The first thing that comes to my mind when I think of Laamu Atoll is Golha Riha. The tiny reef fish balls in a thick greenish gravy consisting of a lovely marriage of havaadhu (curry paste) made in the ever so abundant kitchens of Laamu and thick coconut milk, eaten along with some homemade roshi or rice is nothing short of an otherworldly experience for your tastebuds.
PHOTO: Golha Riha
Laamu atoll consists of some beautiful islands but my trip to Laamu was limited to the 4 islands connected by the Link Road, which are Fonadhoo, Kahdhoo, Maandhoo and Gan. The chain of islands has some of the most pristine and spellbinding white sandy beaches which stretch island wide.
My highlight of Laamu is the Golha riha and the beaches. While Golha Riha is considered a Laamu specialty, it was surprising to find that there were no restaurants which serve Golha Riha in any of the 4 islands. According to locals, Golha Riha availability greatly depends on the monsoons and how well fishing goes. So, you’d need a local connection to try it.
We were lucky enough to know a few people in Laamu who were willing to let us try their Golha Riha. The portions were huge, and we had more than enough to take home with us when we left. The flavor was so well balanced with each aspect of the curry being so unique and mind-blowingly amazing. Honestly, I wouldn’t mind eating the curry just by itself.

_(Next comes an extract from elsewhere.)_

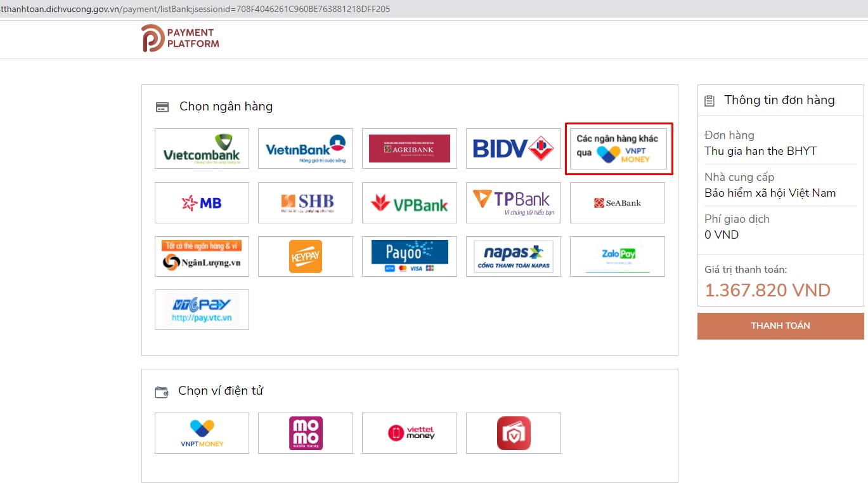Select Agribank payment option
Image resolution: width=868 pixels, height=483 pixels.
point(410,149)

We also bought some Laamu Havaadhu (curry paste) from a local shop where the owner explained to us how it is made. He also highlighted that each island had their own version of Golha Riha, with some versions being extra spicy! But all in all, it boils down to the curry paste used and how the Golha (fish balls) are made.
PHOTO: One of the beaches at Laamu
We enjoyed our Golha riha on the beach, with the million-dollar view of the various shades of the vast blues, whites, and greens. The sun, sky, sea, sand, and the palm trees coming together creating an epitome of a truly sunny side of life.